November 23, 2010
“A man travels the world over in search of what he needs and returns home to find it.”
~ George Augustus Moore, The Brook Kerith, Ch. 11 (1916)
Even though we Americans consume resources at an impressive rate, when asked what we value most, we identify our family, friends and communities. The traditions of Thanksgiving, a uniquely American holiday, remind us to offer thanks for all we value, which typically doesn’t include our cars, computers or televisions. Rather, we give thanks for our children, parents, friends, loved ones, colleagues, and those serving our country in far away lands.
Thanksgiving is also a time when we remind ourselves to reach out and help those less fortunate or with fewer resources than we possess. Despite the hardships of living in a time when we experience daily a struggling economy, a climate of political dissatisfaction, and work overloads on the job, we all take a break this week to express our gratitude to and for those around us. It’s a time when we remind ourselves that we humans are truly “all in this together.”
As we begin this week, my first thank you goes to those who serve the children of Albemarle County. Despite the fact that we serve more children with fewer resources than this time last year, you continue to dedicate yourselves to young people. You take money out of your own pockets to fill in gaps so that children will have what they need, including snacks, healthcare, and basic supplies. I recently spoke with the spouse of a teacher who said, “I don’t even ask about the snack receipts anymore. I know she’s just trying to help kids who might otherwise not have a snack.”

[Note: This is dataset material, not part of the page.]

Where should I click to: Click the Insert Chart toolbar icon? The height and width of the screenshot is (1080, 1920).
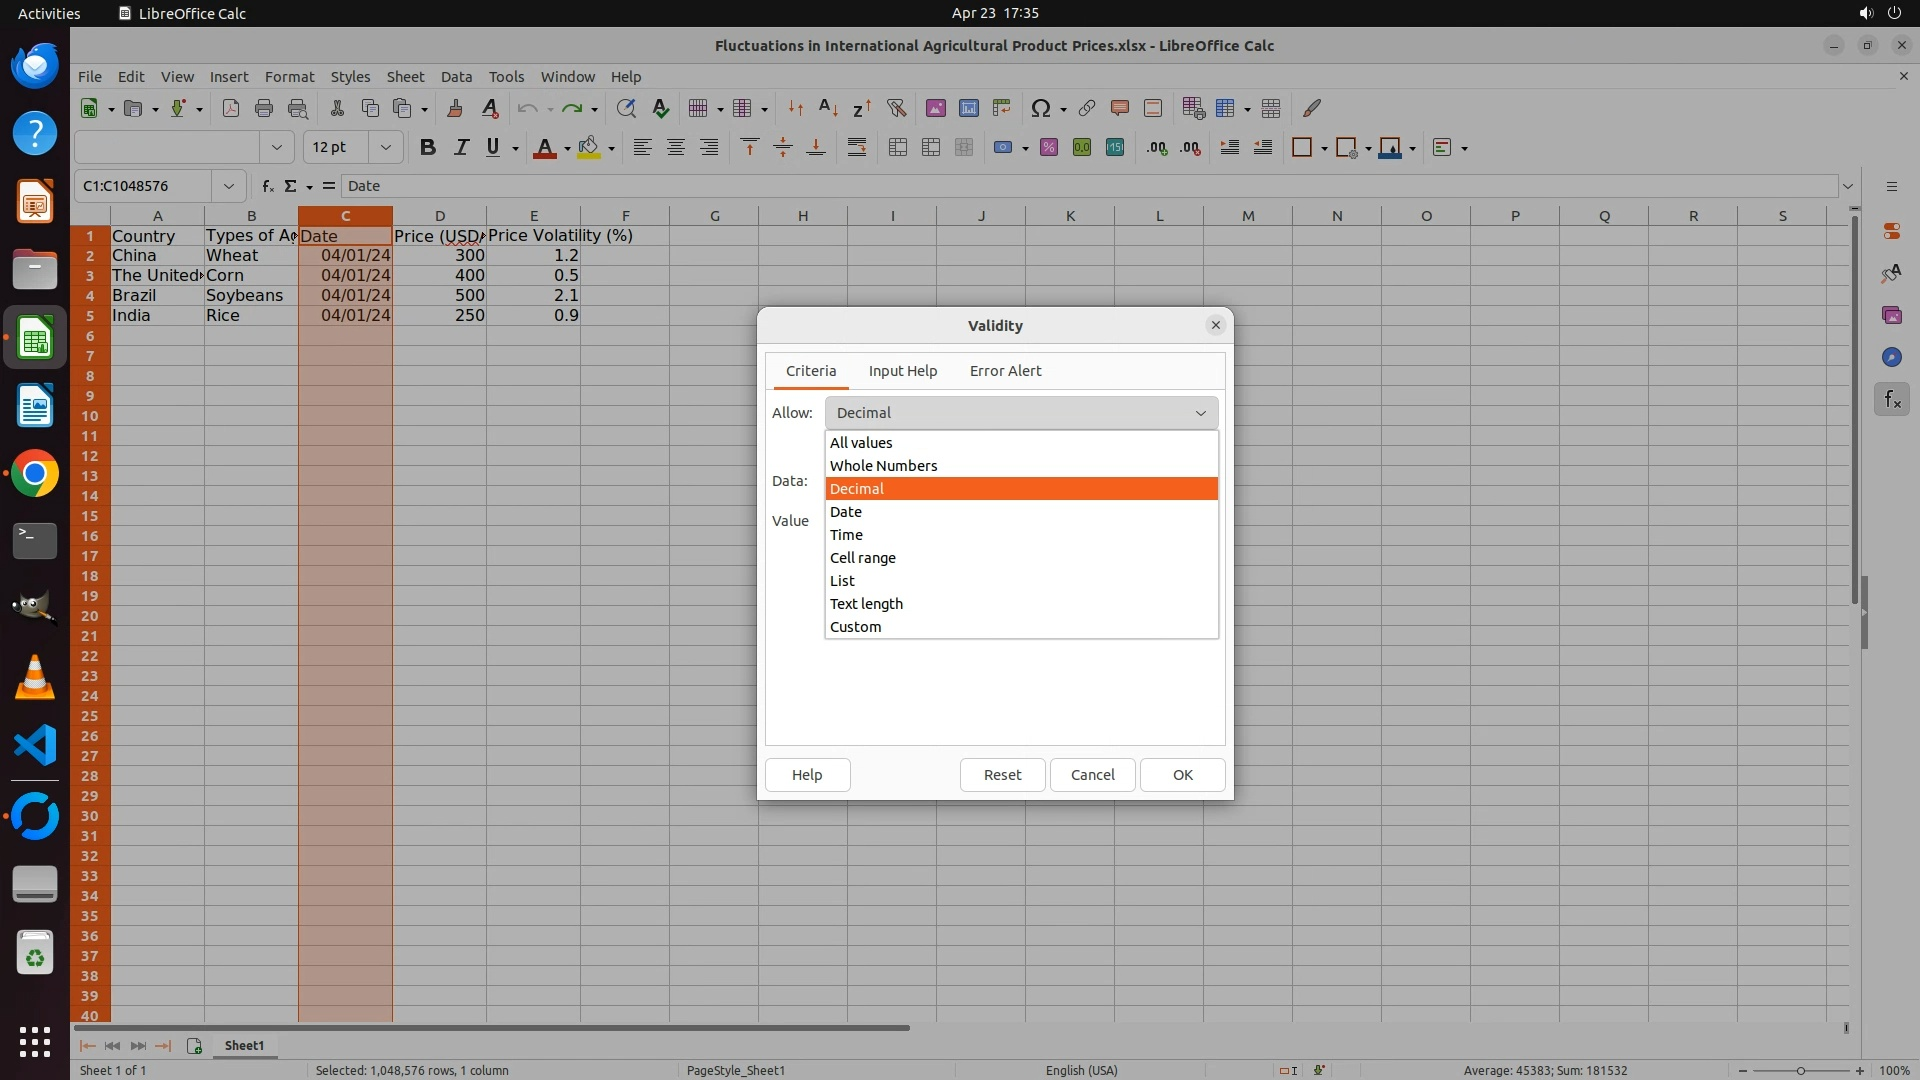tap(968, 108)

In many cases, you are teaching larger classes than we have seen since the mid-nineties. Funds for professional development have dropped dramatically in just three years. Teacher stipends have been cut. Mandates continue to flow from the federal and state governments. Salaries have been frozen for every one employed by Albemarle County. Out-of-pocket health costs have risen. Positions have been eliminated in every department and school without any expectation from our public that we stop providing any services. The national and local media do us no favors by focusing on stories that reflect negatively on public education rather than on the many accomplishments for which our nation, state and community should be thankful as we go into this holiday break.
Our young people attend schools that are some of the best maintained in the United States because of our Building Services staff. They ride safely on buses that travel more than 12,000 miles daily with only a very small chance of being in an accident. They are taught by educators who represent excellence as a teaching faculty— as good as any in the nation. Our principals do whatever it takes to provide support, from making sure that fees for field trips and extracurricular activities are available to those in need to standing in the rain and snow to greet learners when they arrive and leave each day. The work of our schools and Division runs smoothly because of employees, both clerical and administrative, who often may be the least visible—those who provide support so that paychecks get cut, personnel issues get resolved, instructional supplies get ordered, reports get filed, and phones get answered.
In a day and age when we expect every young person to graduate on-time with the highest quality education possible, it truly takes a community of educators and support staff to make that happen. I am proud of Albemarle County Public Schools. I am thankful to you for being the kind of employees who give your best every day, despite the challenges created by our current economic crisis. Our young people are fortunate that you are in their corner and on their side. When I sit down at this year’s Thanksgiving table to gather with family and friends, you will be on the list of those for whom I am most grateful.